UNITED STATES
SECURITIES AND EXCHANGE COMMISSION
Washington, D.C. 20549
 
 
FORM 8-K
 
 
CURRENT REPORT
Pursuant to Section 13 or 15(d) of the Securities Exchange Act of 1934
 
Date of Report (Date of earliest event reported:  August 21, 2014
Texas South Energy, Inc.
(Exact name of the Company as specified in its charter)
 
Nevada
333-171064
99-0362471
(State or other jurisdiction of incorporation)
(Commission File Number)
(IRS Employer Identification No.)
 
3 Riverway, Suite 1800
Houston, TX 77056
(Address of principal executive offices and Zip Code)
 
The Company's telephone number, including area code: (713) 209-2950
 
N/A
(Former name or former address, if changed since last report)
 
Check the appropriate box below if the Form 8-K filing is intended to simultaneously satisfy the filing obligation of the Company under any of the following provisions.
 
[_] Written communications pursuant to Rule 425 under the Securities Act (17 CFR240.14d-2(b))
 
[_] Soliciting material pursuant to Rule 14a-12 under Exchange Act (17 CFR240.14a-12)
 
[_] Pre-commencement communications pursuant to Rule 14d-2(b) under the Exchange Act (17 CFR240.14d-2(b))
 
[_] Pre-commencement communications pursuant to Rule 13e-4(c) under the Exchange Act (17 CFR240.13e-4(c))
 
 
 

 
 

Item 1.01  Entry into a Material Definitive Agreement

On August 26, 2014, Texas South Energy, Inc. (the “Company”) entered into a subscription agreement (the “Subscription Agreement”) with an accredited investor under which the Company issued (i) a promissory note in the original principal amount of $1,000,000 (the “Note”), and (ii) a warrant to purchase 2,000,000 shares of the Company’s common stock at an exercise price of $0.25 per share (the “Warrant”).  The Note matures on June 30, 2015 and will bear interest at a fixed rate of 10% per annum.   The Warrant expires on June 30, 2015.   The Subscription Agreement, Note and Warrant are each effective as of June 12, 2014.

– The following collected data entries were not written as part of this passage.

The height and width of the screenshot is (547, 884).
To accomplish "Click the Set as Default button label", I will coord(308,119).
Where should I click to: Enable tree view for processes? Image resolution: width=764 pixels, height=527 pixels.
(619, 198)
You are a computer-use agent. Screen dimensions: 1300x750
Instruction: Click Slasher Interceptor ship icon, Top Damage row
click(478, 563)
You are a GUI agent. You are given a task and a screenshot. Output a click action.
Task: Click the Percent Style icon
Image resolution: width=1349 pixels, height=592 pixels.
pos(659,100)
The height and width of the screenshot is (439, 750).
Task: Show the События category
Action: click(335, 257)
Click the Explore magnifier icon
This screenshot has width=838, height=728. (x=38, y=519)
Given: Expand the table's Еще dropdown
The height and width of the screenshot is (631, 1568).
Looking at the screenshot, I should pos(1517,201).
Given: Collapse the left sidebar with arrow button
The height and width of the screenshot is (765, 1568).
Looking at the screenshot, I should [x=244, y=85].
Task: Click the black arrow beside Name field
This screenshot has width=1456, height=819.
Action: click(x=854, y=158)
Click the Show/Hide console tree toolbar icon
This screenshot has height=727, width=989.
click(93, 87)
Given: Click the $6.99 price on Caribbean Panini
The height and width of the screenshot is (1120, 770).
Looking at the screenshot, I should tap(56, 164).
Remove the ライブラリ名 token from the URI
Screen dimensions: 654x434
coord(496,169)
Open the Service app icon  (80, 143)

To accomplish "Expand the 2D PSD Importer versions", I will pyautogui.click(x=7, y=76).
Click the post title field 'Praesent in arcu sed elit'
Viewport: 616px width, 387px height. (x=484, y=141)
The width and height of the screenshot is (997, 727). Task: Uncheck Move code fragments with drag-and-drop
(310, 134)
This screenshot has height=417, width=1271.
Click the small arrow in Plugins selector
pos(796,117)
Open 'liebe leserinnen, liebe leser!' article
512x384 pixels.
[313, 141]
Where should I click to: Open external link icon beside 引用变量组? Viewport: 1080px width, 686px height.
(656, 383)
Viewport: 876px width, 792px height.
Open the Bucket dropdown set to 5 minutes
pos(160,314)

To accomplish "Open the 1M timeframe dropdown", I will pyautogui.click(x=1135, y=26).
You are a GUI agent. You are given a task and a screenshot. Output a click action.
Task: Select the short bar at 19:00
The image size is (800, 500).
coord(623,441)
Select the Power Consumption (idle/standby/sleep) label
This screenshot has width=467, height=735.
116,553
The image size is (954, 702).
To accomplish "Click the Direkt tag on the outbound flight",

Item 2.03  Creation of a Direct Financial Obligation or an Obligation under an Off-Balance Sheet Arrangement of a Registrant.

The information included in Item 1.01 of this Form 8-K is herby incorporated by reference into this item 2.03.

Item 3.02  Unregistered Sales of Equity Securities

The information included in Item 1.01 of this Form 8-K is herby incorporated by reference into this item 3.02.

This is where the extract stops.